» **WHAT TO DO**
Across all the records below, how many lines contain "filter"? Respond with only the number.

» **SOURCE INFORMATION**
+--
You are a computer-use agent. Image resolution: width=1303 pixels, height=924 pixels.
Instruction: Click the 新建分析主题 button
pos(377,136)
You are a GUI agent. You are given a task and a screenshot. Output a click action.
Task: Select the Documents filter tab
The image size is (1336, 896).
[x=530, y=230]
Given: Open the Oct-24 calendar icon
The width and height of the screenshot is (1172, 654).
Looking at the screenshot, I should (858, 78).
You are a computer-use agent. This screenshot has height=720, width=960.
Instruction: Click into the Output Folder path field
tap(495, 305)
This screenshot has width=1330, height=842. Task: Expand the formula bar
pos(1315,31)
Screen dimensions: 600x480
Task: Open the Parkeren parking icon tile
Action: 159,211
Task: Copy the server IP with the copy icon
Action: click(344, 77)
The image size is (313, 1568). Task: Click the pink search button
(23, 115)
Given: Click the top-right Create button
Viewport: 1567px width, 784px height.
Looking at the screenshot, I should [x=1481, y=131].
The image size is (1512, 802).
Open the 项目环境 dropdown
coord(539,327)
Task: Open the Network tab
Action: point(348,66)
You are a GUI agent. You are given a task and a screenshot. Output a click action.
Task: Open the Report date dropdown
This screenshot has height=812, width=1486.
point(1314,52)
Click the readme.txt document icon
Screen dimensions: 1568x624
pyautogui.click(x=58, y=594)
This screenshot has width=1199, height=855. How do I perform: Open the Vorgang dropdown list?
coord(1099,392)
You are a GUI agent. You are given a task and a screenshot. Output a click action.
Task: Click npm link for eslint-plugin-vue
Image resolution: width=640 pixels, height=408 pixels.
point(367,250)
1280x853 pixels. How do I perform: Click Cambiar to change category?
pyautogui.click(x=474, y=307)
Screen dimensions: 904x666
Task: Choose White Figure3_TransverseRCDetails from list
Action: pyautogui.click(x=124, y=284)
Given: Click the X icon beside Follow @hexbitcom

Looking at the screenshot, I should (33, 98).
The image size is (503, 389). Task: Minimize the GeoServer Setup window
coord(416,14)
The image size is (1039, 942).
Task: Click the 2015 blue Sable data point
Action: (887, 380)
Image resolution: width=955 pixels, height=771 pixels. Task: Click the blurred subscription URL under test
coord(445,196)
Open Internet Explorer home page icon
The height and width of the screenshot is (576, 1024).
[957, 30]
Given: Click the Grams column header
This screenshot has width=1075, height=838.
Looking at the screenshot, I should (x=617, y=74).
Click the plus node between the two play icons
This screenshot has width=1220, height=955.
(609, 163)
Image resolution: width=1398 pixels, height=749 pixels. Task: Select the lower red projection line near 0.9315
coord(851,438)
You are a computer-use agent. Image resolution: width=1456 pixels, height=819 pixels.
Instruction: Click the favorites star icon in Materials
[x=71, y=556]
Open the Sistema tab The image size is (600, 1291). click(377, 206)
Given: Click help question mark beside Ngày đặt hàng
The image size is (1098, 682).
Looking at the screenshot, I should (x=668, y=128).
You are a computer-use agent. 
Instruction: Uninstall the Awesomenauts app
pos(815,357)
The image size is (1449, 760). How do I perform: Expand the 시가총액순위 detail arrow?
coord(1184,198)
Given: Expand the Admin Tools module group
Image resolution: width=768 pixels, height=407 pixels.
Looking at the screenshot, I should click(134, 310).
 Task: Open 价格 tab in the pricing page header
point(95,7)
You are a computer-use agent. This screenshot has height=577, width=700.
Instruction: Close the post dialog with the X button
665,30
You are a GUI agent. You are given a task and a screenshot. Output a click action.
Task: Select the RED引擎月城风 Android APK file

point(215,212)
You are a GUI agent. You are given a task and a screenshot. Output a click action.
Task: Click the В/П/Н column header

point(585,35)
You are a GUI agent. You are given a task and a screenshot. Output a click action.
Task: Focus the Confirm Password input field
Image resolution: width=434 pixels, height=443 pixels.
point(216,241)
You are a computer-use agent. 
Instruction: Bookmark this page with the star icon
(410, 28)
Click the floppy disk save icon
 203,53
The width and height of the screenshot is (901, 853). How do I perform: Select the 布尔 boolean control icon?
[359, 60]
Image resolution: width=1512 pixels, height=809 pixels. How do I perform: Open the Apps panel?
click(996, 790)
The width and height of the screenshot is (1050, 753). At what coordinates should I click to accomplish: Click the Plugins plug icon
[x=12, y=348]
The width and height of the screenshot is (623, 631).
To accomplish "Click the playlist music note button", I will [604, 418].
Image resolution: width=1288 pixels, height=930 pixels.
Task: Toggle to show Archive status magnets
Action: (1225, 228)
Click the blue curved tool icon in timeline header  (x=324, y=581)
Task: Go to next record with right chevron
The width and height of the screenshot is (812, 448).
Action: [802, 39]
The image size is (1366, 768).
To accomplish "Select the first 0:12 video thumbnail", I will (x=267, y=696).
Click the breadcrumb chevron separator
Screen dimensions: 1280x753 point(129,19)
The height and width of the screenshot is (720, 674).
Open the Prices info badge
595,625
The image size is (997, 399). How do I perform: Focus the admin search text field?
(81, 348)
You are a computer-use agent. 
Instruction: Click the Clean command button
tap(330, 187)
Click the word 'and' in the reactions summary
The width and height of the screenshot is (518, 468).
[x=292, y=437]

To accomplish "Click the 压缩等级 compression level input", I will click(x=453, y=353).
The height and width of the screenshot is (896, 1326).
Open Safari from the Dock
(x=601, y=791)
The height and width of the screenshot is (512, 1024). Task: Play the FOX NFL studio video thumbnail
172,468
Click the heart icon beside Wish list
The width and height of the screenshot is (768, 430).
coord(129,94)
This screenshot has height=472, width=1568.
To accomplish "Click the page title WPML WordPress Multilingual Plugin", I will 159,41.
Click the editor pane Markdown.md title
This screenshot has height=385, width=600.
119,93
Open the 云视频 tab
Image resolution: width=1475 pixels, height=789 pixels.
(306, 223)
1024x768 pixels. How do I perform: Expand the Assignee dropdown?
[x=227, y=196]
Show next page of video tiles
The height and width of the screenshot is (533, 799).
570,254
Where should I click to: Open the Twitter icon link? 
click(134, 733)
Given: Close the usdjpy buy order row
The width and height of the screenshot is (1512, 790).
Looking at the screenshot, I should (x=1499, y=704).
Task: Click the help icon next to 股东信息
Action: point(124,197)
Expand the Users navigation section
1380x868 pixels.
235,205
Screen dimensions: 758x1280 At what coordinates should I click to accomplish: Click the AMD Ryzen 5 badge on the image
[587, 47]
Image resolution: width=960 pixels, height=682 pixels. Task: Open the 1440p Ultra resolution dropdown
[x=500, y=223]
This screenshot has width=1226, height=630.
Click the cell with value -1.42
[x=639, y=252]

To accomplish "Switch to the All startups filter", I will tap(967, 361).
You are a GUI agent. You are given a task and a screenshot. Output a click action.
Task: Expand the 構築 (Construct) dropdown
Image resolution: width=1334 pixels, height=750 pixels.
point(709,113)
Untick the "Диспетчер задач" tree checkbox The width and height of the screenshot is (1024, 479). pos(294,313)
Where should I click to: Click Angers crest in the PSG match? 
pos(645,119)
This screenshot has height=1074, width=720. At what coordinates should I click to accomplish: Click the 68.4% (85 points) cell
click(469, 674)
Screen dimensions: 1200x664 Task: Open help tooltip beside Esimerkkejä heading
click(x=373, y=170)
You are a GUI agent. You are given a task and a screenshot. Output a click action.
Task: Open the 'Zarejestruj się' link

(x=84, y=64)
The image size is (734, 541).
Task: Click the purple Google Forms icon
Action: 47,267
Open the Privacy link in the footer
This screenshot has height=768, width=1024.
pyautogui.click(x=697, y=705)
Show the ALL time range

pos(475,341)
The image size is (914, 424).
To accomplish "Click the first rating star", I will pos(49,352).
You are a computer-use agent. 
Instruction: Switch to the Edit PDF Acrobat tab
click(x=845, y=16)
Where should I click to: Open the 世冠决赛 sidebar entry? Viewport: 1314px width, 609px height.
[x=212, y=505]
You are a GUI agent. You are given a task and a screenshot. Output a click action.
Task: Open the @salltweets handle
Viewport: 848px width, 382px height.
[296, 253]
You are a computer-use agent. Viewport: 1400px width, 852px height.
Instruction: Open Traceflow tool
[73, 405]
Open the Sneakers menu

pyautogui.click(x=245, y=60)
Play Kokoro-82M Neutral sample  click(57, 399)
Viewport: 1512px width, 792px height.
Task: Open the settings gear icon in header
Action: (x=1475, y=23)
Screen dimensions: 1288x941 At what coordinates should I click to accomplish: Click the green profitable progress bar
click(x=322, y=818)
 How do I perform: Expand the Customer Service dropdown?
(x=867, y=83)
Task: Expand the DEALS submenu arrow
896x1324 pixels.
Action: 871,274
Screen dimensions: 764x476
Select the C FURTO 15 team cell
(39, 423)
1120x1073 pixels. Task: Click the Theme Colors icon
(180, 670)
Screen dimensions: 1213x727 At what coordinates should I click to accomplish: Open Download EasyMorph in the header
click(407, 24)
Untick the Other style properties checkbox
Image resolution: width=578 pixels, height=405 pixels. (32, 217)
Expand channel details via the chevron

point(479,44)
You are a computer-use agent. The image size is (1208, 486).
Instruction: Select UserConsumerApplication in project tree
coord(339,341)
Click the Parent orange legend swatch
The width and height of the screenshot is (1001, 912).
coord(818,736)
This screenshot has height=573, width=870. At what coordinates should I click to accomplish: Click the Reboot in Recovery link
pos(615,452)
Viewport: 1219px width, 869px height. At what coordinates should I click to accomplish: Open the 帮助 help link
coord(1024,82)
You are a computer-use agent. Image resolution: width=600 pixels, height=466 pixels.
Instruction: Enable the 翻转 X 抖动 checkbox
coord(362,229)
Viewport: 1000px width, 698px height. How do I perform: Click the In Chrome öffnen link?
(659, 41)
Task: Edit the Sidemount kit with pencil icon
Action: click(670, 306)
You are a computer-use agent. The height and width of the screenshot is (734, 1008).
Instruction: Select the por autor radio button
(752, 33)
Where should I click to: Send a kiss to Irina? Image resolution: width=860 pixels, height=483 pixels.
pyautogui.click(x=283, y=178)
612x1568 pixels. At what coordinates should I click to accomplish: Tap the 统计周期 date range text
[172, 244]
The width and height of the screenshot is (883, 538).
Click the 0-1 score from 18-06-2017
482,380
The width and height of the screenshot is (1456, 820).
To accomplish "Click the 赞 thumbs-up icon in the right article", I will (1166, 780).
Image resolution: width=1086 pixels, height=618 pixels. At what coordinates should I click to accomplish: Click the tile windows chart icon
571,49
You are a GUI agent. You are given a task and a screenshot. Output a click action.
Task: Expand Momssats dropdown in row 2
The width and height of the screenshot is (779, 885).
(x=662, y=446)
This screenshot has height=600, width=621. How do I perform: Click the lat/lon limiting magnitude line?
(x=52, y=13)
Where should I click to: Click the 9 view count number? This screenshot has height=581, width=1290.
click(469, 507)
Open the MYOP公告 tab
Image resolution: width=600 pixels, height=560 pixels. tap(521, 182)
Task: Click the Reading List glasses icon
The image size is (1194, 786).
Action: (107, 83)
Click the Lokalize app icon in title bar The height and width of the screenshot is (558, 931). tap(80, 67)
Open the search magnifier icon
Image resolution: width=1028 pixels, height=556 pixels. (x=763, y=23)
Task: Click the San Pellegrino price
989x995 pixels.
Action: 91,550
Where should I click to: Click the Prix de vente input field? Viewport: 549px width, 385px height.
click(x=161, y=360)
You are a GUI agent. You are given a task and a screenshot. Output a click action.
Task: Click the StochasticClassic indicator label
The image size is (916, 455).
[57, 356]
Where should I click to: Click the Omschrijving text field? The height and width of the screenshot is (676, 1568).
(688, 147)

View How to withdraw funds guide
+--
» **EXERCISE SOLUTION**
2